Here’s an interesting little media training factoid – Stanley Baldwin, the first prime minister to do a radio broadcast, had his wife sit opposite him when he spoke. Why? Because he wanted to remind himself that he was speaking to her and not addressing the nation in a speech.

Baldwin was a wily and successful politician – and he was certainly shrewd enough to understand that when using this new fangled radio device, he was, in effect, speaking to one person. It’s a point that I always make in my media training courses during the radio session.

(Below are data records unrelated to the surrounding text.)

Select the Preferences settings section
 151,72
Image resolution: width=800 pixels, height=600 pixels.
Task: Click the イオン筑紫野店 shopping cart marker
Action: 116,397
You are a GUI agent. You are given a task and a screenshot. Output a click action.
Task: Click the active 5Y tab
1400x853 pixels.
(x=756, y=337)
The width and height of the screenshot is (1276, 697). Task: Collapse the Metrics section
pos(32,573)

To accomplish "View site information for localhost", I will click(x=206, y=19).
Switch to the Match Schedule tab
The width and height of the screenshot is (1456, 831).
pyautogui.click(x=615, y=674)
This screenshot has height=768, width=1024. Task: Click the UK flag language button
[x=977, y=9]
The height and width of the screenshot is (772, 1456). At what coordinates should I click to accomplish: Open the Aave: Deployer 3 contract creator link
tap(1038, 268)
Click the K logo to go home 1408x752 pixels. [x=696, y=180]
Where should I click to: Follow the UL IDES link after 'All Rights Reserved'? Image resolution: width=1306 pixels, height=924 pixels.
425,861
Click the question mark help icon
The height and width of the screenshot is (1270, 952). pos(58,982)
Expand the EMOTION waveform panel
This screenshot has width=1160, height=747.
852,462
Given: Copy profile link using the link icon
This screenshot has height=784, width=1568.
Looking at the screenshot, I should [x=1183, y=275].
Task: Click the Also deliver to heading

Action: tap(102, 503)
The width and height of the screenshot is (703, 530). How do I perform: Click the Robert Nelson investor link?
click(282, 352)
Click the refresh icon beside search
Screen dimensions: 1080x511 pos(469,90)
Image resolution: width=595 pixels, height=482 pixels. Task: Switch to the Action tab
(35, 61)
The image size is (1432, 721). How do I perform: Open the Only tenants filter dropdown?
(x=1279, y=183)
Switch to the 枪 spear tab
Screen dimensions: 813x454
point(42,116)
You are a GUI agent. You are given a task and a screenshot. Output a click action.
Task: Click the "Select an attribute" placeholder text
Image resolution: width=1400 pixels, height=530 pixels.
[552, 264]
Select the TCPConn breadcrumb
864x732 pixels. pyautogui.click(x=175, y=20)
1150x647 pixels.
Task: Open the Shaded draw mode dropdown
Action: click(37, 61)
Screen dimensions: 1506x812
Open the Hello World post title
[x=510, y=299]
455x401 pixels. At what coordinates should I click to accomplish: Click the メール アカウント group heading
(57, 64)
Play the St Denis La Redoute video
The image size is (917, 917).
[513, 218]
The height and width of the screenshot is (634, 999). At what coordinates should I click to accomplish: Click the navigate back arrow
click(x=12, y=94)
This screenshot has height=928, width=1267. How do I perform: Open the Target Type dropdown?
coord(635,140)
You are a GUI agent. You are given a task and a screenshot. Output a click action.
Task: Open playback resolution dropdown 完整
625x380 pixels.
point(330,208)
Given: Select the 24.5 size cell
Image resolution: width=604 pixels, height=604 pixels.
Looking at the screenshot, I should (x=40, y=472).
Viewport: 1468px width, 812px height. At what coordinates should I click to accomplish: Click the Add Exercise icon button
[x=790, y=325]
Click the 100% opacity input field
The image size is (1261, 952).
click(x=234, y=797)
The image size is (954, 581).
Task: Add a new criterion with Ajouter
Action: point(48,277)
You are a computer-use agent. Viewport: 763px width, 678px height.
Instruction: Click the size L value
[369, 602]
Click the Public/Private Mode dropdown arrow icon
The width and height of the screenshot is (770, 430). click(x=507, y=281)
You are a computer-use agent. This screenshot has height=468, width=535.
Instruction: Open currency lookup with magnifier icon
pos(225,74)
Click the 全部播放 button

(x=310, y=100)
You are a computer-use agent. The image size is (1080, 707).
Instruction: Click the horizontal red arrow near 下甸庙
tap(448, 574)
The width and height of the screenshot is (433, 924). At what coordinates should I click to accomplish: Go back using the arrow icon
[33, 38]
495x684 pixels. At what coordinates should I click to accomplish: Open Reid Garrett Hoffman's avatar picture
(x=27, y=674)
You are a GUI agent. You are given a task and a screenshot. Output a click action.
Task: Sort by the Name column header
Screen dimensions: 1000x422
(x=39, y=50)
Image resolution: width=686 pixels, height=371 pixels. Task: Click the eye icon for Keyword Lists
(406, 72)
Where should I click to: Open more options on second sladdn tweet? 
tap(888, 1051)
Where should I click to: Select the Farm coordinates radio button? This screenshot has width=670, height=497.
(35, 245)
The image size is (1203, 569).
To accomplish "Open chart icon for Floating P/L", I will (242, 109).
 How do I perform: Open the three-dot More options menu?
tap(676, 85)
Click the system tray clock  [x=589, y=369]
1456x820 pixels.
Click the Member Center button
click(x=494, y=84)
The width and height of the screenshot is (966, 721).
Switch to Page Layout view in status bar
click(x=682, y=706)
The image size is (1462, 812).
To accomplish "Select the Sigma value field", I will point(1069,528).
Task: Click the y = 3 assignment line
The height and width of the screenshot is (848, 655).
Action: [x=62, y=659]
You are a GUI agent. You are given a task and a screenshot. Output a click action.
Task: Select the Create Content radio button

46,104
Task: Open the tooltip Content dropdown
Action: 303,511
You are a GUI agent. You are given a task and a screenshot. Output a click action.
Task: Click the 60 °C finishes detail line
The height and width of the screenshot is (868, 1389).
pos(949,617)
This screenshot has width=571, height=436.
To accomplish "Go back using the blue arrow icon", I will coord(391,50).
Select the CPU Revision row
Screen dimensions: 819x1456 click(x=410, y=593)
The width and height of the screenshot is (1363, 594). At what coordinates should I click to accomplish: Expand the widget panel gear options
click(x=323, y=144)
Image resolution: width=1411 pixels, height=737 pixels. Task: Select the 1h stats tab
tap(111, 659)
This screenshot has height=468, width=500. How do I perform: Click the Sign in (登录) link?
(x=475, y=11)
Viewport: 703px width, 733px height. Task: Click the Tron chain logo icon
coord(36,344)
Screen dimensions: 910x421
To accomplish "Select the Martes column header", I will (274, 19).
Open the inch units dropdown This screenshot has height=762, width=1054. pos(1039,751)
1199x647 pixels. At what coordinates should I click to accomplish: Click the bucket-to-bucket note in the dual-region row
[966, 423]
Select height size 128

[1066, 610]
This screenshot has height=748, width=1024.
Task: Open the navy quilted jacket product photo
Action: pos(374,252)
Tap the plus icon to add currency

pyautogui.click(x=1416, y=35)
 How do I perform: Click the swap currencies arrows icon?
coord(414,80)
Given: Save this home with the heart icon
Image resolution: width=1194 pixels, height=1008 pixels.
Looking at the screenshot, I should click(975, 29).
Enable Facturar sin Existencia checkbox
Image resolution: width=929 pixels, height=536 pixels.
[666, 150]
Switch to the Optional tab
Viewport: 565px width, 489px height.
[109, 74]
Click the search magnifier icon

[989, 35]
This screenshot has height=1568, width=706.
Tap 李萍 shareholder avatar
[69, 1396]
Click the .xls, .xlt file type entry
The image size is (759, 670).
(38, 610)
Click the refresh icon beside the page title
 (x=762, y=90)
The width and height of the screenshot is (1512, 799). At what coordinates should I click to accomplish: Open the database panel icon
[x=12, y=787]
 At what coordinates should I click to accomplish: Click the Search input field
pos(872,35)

“Where are you when you listen to the radio?” I usually ask. My other question is, “What are you doing?” Many people are alone when they are listening to the radio, driving in the car or perhaps getting ready in the morning. So the point is that if you want to do a good radio interview, remember that in effect you are speaking to one person. They don’t want you to shout at them or hector them, they simply want you to chat to them in a relaxed, friendly way.

However, as I say, they’re also doing something else. The days when Baldwin addressed listeners who were gathered around the radio in rapt attention are long gone. So this means that you have to fight to make your audience listen. To do a good radio interview you have to sound lively and interesting. You have to dive straight in with some interesting thoughts and a punchy phrase or else you’ve lost your audience. You have to use natural, chatty language. And, of course, you only have two or three minutes in which to do this.

“Be lively and lovely,” is what I suggest to participants on my media training courses when it comes to doing radio interviews. Baldwin might not be familiar with the phrase but he certainly understood the sentiment.